Data are raw facts that constitute building blocks of information. Database is a collection of information and a means to manipulate data in a useful way, which must provide proper storage for large amounts of data, easy and fast access and facilitate the processing of data. Database Management System (DBMS) is a set of software that is used to define, store, manipulate and control the data in a database. From pre-stage flat-file system, to relational and object-relational systems, database technology has gone through several generations and its 40 years history.

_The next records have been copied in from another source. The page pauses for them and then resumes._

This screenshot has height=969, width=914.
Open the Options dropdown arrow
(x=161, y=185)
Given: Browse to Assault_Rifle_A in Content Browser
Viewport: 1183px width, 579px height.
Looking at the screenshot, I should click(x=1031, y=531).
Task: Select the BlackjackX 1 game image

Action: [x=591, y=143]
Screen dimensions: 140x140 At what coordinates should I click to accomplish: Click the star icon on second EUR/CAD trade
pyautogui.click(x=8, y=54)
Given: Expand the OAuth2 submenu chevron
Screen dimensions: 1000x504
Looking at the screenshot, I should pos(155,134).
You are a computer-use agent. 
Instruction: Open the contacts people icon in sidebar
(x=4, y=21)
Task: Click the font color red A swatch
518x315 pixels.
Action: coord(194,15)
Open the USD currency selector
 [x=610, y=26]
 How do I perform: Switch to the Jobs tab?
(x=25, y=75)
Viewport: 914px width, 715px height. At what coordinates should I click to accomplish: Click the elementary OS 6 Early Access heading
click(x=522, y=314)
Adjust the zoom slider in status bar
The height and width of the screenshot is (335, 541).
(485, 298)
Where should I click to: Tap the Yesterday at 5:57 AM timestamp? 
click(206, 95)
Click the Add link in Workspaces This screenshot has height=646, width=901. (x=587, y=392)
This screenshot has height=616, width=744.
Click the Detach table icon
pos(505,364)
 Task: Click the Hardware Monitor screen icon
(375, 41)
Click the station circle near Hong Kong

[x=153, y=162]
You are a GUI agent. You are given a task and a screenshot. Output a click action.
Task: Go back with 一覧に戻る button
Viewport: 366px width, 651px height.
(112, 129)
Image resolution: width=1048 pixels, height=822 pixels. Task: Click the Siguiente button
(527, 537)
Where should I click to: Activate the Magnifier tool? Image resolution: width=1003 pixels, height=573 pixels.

The Evolution of the Database
Ancient History: Data are not stored on disk; programmer defines both logical data structure and physical structure, such as storage structure, access methods, I/O modes etc. One data set per program: high data redundancy. There is no persistence; Random access memory (RAM) is expensive and limited, programmer productivity low.
1968 File-Based: predecessor of database, Data maintained in a flat file. Processing characteristics determined by common use of magnetic tape medium.
- Data are stored in files with interface between programs and files. Mapping happens between logical files and physical file, one file corresponds to one or several programs
- Various access methods exits, e.g., sequential, indexed, random
- Requires extensive programming in third-generation language such as COBOL, BASIC.
- Limitations:
- Separation and isolation: Each program maintains its own set of data, users of one program may not aware of holding or blocking by other programs.
- Duplication: Same data is held by different programs, thus, wastes space and resources.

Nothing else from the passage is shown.